** start of Extract **

2
  1. I want to write pytest unit test in Kedro 0.17.5. They need to perform integrity checks on dataframes created by the pipeline. These dataframes are specified in the catalog.yml and already persisted successfully using kedro run. The catalog.yml is in conf/base.

  2. I have a test module test_my_dataframe.py in src/tests/pipelines/my_pipeline/.

How can I load the data catalog based on my catalog.yml programmatically from within test_my_dataframe.py in order to properly access my specified dataframes?

Or, for that matter, how can I programmatically load the whole project context (including the data catalog) in order to also execute nodes etc.?

pppery
  • 3,731
  • 22
  • 33
  • 46
movingabout
  • 343
  • 3
  • 10

1 Answers1

2
  1. For unit testing, we test just the function which we are testing, and everything external to the function we should mock/patch. Check if you really need kedro project context while writing the unit test.

  2. If you really need project context in test, you can do something like following

from kedro.framework.project import configure_project
from kedro.framework.session import KedroSession

with KedroSession.create(package_name="demo", project_path=Path.cwd()) as session:
    context = session.load_context()
    catalog = context.catalog

or you can also create pytest fixture to use it again and again with scope of your choice.

@pytest.fixture
def get_project_context():
    session = KedroSession.create(
        package_name="demo",
        project_path=Path.cwd()
    )
    _activate_session(session, force=True)
    context = session.load_context()

** end of Extract **
** start of Dataset extract **

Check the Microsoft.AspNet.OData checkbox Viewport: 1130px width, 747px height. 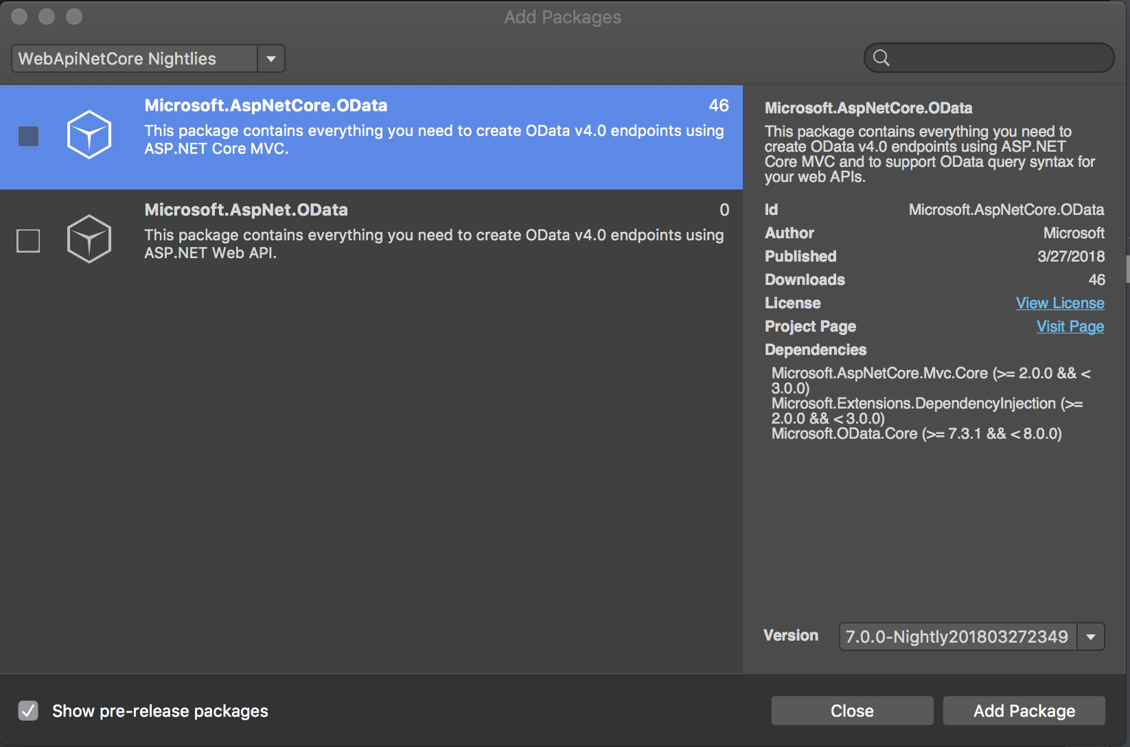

** end of Dataset extract **

**Short task 1:**
In the Kedro thread, which folder holds the catalog.yml file?
**Short task 2:**
Translate this sentence from the Kedro thread into Spanish: "Check if you really need kedro project context while writing the unit test."

**Task result 1:**
conf/base

**Task result 2:**
Comprueba si realmente necesitas el contexto del proyecto de Kedro al escribir la prueba unitaria.